Frank Sinatra sang that if you can make it in New York, you can make it anywhere—that may be true, but I certainly didn’t feel that way after attending two recent conferences on mobility.  

With conference names like “Designing Cities” and “Disrupting Mobility,” I had high expectations. And they didn’t disappoint. Uber and Lyft were there. Google and Daimler were there. And, of course, the patron saints of urban transportation, Janette Sadik-Khan and Gabe Klein.

The National Association for City Transportation Officials (NACTO), the organizer for Designing Cities, is a membership organization that “represents large cities on transportation issues of local, regional and national significance,” while major universities like MIT, University of California Berkeley, and the London School of Economics helped plan Disrupting Mobility.

At the conferences, there was an undeniable energy that comes from such dedicated people tackling big problems. San Francisco has one of the best cheerleaders around in Tim Papandreou and Greg Lindsay of New York University’s Rudin Center for Transportation played mobility matchmaker.

But as I reflected on my experiences there, something was missing.

Durham, North Carolina. Corpus Christi, Texas. Tallahassee, Florida. It’s awesome when bikeshare works in Boston and carsharing works in Chicago. But, in 2015, it’s also unsurprising. What about smaller cities?

I know why the focus is on the big cities. They’re sexy. They’re dense. If it can work in NY, it can work anywhere.

But can it? Will the same bus transit technology that works in midtown Manhattan work in Manhattan, Kansas?

After all, according to the Atlantic CityLab, the top 48 urbanized areas include half of all the urban population. But that still leaves hundreds of US cities with mobility needs that will need to be met in the coming years—cities that don’t have the head start San Francisco’s density affords.

The mobility needs in mid-size cities are different than those facing Los Angeles and Dallas.

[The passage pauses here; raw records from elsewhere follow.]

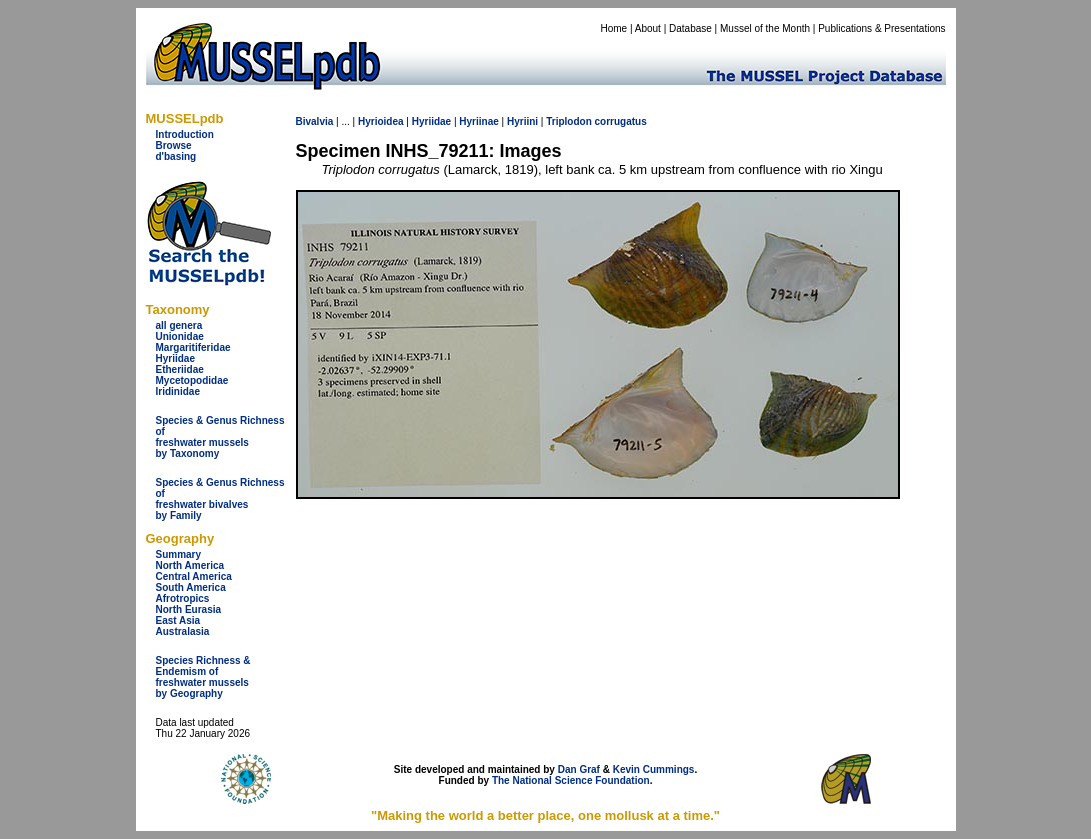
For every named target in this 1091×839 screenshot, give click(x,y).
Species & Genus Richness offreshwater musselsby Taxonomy (220, 437)
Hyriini (522, 121)
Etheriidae (180, 369)
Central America (194, 576)
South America (191, 587)
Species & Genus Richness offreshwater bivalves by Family (220, 499)
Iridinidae (178, 391)
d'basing (176, 156)
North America (190, 565)
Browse (174, 145)
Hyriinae (478, 121)
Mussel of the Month (765, 28)
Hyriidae (175, 358)
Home (613, 28)
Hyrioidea (381, 121)
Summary (179, 554)
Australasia (183, 631)
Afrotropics (183, 598)
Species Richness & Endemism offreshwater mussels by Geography (203, 677)
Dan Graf (579, 769)
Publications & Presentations (881, 28)
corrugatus (621, 121)
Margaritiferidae (193, 347)
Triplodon (569, 121)
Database (690, 28)
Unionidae (180, 336)
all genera (179, 325)
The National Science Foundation (571, 780)
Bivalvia (315, 121)
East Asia (178, 620)
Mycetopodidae (192, 380)
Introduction (185, 134)
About (648, 28)
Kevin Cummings (654, 769)
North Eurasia (189, 609)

The mobility questions in places like Wichita, Kansas revolve around the chicken and egg problem: how does a community solve its mobility challenges when its existing mobility options are so poor that it disincentivizes political investment?

Right now, San Francisco and Washington, DC have an opposite chicken-and-egg problem: When a vast majority of those moving to town do so without a car, how much easier is it to produce a robust ecosystem of mobility options?

This conversation was missing from these recent conferences. That’s okay. They were great conferences and they tackled some important topics that made sense for their target audience. But I want to start the conversation around what has to happen in mid-tier cities where current fixed-route bus service satisfies neither dependent riders nor choice riders. Or where getting a Lyft from a driver named Buddy is still just getting a lift from a buddy.

Mid-tier and smaller city residents need mobility too. They probably need it more than the bigger cities. They won’t be the first places the big companies will look, but they still need mobility. And when we can help single parents in Waco, Texas and businesspeople in Charleston, West Virginia get access to jobs, education, and community, then we’ll know we can make it anywhere.

So what do you think is the first step to solving the chicken and the egg problem I listed above: how does a community solve its mobility challenges when its existing mobility options are so poor that it disincentivizes political investment?